◆ **Input for this task**
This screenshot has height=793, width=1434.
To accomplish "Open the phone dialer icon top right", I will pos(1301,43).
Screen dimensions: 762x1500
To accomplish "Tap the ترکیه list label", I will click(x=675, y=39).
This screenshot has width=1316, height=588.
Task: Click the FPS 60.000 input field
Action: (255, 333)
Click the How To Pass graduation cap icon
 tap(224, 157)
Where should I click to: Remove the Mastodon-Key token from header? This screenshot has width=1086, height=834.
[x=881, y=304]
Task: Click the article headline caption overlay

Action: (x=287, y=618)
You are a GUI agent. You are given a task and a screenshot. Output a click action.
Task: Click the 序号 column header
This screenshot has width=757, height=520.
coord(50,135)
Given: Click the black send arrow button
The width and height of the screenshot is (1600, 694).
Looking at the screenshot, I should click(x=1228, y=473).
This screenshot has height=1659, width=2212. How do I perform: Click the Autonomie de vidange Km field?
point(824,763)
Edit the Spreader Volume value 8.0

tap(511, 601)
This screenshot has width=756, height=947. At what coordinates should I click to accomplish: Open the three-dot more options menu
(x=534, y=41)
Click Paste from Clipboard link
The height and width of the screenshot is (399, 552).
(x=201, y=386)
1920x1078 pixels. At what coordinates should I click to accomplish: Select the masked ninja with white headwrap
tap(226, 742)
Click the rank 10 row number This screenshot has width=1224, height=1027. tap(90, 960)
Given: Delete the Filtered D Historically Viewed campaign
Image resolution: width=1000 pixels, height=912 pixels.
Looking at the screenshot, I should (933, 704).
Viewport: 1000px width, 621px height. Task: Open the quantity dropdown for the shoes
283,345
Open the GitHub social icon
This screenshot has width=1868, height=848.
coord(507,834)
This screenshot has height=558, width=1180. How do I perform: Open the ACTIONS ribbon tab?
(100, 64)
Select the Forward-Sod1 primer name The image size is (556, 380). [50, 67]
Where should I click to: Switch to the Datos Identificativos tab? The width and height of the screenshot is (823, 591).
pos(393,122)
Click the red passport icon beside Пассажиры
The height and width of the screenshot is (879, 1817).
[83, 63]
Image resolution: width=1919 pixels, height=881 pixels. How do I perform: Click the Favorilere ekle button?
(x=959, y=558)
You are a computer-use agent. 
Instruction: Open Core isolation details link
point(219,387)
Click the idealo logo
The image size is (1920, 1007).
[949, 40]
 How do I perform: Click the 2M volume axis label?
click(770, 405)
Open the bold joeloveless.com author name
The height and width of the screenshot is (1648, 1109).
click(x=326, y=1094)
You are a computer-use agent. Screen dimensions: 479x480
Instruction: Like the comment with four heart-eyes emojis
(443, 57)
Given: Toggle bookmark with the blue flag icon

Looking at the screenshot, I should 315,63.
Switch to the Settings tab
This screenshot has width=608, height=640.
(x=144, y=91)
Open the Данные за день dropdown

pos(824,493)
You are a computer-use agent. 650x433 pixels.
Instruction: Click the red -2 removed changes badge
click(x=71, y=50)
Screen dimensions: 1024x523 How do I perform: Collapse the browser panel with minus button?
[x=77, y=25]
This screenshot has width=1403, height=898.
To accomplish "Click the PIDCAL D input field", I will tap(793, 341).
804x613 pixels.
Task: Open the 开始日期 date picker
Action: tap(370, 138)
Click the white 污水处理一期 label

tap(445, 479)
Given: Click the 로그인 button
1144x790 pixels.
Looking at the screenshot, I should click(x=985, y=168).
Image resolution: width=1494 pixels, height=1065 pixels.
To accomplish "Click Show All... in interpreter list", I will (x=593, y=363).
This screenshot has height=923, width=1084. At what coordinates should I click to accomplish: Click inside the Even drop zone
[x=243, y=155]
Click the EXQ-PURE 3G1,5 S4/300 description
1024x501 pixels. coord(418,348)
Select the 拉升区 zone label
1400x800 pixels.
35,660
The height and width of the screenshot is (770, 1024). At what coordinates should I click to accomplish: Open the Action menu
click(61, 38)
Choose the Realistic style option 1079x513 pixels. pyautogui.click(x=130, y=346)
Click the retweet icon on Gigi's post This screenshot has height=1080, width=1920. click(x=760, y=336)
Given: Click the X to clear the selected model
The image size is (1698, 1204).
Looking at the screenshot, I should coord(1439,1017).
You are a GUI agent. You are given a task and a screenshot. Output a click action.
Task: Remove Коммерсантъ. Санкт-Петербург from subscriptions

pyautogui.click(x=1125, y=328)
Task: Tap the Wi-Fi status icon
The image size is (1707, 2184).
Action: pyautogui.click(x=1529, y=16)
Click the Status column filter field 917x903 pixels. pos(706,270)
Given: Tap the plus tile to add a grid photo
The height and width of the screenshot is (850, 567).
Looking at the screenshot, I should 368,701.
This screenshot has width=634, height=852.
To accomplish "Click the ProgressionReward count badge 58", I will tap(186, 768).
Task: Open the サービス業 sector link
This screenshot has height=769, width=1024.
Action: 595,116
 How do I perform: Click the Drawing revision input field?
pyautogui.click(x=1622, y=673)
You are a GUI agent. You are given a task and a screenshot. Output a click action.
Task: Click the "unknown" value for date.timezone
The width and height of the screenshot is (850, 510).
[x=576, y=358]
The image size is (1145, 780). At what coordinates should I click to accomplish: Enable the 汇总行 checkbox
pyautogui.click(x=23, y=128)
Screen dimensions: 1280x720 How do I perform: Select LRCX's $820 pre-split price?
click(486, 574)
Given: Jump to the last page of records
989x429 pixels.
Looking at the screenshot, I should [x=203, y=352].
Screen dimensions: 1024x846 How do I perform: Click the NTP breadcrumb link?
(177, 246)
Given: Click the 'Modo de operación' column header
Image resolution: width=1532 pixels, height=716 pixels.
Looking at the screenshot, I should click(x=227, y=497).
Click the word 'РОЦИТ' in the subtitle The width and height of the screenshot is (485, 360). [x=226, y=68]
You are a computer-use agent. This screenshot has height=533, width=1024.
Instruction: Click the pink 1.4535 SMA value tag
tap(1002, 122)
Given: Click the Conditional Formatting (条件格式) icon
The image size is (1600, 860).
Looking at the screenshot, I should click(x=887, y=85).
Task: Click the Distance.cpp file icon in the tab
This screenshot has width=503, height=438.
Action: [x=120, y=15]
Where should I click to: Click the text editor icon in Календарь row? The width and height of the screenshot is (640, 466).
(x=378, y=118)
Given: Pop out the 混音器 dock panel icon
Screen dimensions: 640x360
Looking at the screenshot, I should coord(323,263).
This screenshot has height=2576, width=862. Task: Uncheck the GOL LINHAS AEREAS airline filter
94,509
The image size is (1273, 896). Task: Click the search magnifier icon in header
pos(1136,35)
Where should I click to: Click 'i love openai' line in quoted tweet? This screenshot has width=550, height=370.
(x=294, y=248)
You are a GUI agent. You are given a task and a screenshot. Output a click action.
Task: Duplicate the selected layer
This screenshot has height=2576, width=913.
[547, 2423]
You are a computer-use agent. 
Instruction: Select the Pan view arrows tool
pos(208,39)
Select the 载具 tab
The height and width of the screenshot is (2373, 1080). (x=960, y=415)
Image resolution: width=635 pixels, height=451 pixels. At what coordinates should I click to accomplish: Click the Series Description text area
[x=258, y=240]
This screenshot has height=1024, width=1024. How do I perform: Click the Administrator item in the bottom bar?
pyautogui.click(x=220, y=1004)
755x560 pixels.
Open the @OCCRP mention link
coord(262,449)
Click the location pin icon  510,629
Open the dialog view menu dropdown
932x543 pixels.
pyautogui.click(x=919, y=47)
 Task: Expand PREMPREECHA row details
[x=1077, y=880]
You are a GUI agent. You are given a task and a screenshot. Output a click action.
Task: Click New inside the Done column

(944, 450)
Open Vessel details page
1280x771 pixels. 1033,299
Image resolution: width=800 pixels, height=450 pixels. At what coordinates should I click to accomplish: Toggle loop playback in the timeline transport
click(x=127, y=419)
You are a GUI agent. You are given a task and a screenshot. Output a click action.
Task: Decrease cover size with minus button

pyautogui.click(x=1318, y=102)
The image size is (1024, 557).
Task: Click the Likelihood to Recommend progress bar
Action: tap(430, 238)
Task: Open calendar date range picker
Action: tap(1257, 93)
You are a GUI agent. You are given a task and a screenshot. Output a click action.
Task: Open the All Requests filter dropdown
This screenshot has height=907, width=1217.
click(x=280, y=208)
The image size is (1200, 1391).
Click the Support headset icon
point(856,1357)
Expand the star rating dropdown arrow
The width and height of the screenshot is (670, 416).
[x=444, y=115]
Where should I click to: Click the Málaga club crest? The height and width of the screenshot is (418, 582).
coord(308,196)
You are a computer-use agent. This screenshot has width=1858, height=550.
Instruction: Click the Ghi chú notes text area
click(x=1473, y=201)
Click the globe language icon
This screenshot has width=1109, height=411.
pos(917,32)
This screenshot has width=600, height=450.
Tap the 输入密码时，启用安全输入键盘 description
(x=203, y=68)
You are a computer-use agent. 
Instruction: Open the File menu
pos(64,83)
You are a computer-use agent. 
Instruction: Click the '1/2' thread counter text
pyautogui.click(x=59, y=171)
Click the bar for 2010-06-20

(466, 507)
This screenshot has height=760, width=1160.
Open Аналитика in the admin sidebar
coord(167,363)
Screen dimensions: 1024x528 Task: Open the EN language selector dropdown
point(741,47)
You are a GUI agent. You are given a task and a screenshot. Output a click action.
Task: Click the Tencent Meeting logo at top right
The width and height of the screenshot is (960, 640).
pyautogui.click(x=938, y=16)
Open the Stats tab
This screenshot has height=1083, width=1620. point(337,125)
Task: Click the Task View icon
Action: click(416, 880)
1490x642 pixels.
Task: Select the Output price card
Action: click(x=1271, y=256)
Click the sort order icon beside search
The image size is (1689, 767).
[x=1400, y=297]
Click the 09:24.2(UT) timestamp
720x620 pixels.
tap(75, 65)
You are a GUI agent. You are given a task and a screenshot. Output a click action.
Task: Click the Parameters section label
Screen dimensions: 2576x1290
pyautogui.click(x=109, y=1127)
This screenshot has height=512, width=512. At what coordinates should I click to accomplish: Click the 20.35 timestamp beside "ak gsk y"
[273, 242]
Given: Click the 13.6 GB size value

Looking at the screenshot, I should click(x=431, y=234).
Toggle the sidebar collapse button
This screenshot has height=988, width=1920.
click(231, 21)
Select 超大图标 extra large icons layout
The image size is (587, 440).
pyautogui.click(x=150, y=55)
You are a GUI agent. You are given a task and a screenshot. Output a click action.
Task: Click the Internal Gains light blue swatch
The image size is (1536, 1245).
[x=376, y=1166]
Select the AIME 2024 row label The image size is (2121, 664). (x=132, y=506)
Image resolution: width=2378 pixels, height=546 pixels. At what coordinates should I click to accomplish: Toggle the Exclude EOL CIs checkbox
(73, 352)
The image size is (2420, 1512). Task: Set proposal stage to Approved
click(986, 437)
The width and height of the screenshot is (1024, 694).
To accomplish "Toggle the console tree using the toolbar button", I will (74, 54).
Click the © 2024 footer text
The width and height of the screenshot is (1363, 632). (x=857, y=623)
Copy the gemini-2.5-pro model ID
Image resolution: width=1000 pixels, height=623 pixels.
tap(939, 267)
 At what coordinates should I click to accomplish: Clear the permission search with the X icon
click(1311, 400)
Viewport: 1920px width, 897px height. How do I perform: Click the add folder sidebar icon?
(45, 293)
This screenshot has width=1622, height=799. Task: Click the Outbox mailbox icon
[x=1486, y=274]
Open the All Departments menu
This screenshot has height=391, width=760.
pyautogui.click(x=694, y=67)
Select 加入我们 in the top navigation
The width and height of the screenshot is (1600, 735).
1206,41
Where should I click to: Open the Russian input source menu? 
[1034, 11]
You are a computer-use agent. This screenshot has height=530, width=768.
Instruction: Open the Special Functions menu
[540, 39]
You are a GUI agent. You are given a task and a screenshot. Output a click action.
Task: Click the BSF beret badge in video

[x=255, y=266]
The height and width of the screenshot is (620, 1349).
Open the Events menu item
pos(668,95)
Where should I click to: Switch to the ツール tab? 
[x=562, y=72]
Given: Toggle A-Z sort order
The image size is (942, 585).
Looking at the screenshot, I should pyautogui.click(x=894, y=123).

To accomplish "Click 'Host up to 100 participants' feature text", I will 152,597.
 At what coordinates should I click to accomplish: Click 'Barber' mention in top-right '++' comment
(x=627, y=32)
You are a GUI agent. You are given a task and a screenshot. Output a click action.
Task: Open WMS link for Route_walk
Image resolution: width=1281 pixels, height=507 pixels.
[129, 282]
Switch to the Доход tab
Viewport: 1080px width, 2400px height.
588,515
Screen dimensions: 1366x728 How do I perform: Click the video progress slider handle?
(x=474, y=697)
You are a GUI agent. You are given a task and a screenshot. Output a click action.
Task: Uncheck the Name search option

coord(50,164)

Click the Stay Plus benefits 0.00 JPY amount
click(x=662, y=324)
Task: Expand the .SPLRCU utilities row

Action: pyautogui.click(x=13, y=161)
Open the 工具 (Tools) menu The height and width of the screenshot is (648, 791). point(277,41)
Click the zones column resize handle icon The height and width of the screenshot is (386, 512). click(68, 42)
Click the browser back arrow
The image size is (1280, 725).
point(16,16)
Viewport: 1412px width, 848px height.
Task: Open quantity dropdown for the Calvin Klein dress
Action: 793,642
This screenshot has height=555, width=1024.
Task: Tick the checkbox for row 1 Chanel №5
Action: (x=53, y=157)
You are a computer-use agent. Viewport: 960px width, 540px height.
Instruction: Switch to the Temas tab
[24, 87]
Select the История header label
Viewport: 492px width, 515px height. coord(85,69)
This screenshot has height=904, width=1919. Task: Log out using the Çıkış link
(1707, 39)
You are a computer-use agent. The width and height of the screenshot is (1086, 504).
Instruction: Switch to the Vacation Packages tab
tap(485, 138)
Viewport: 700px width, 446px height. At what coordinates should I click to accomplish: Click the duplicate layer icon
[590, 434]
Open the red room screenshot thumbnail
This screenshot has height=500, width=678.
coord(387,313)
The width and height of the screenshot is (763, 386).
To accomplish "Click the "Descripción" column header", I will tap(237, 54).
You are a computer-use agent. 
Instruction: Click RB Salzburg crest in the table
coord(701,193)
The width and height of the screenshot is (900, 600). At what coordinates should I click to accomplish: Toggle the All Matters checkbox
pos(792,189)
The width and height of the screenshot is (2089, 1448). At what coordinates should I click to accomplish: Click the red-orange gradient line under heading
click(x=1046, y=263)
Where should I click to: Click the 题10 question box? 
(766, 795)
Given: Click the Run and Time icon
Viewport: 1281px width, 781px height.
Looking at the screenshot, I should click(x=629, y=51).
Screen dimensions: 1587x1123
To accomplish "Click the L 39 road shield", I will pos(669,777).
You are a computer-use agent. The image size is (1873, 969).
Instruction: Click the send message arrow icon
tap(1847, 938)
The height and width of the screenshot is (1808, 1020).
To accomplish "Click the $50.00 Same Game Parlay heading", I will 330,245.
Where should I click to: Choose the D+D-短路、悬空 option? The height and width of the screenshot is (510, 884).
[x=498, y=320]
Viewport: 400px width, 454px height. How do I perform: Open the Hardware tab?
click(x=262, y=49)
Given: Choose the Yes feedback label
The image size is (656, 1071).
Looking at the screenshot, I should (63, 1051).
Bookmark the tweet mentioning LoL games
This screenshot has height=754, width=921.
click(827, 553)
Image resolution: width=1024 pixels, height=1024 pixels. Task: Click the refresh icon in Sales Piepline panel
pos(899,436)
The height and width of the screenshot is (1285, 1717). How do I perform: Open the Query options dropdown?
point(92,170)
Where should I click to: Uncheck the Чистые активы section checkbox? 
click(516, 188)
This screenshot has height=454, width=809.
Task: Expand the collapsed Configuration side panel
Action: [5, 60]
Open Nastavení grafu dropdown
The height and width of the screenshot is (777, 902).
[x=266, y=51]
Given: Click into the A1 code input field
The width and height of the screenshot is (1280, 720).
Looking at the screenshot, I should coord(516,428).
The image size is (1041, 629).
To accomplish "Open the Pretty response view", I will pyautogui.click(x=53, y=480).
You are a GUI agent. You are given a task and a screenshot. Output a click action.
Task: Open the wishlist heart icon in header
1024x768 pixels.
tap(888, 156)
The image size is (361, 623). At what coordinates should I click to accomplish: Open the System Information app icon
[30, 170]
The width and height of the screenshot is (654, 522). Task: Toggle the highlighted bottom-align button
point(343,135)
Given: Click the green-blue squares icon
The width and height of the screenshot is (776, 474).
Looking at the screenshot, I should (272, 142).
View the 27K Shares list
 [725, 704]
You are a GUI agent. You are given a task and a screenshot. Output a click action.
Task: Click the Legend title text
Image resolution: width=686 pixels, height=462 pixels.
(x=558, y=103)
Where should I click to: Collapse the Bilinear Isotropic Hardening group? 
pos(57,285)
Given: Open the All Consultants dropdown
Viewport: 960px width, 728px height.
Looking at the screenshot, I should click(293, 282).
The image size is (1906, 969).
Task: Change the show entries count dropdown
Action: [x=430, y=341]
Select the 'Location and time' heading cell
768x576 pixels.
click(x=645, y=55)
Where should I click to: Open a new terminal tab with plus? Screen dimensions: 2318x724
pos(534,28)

◆ **Task details**
Give back the records above exactly, limited to the lines between the one holding "The image size is (1200, 1391)." and the one holding "This screenshot has width=600, height=450.", inclusive.

◆ **Result**
The image size is (1200, 1391).
Click the Support headset icon
point(856,1357)
Expand the star rating dropdown arrow
The width and height of the screenshot is (670, 416).
[x=444, y=115]
Where should I click to: Click the Málaga club crest? The height and width of the screenshot is (418, 582).
coord(308,196)
You are a computer-use agent. This screenshot has width=1858, height=550.
Instruction: Click the Ghi chú notes text area
click(x=1473, y=201)
Click the globe language icon
This screenshot has width=1109, height=411.
pos(917,32)
This screenshot has width=600, height=450.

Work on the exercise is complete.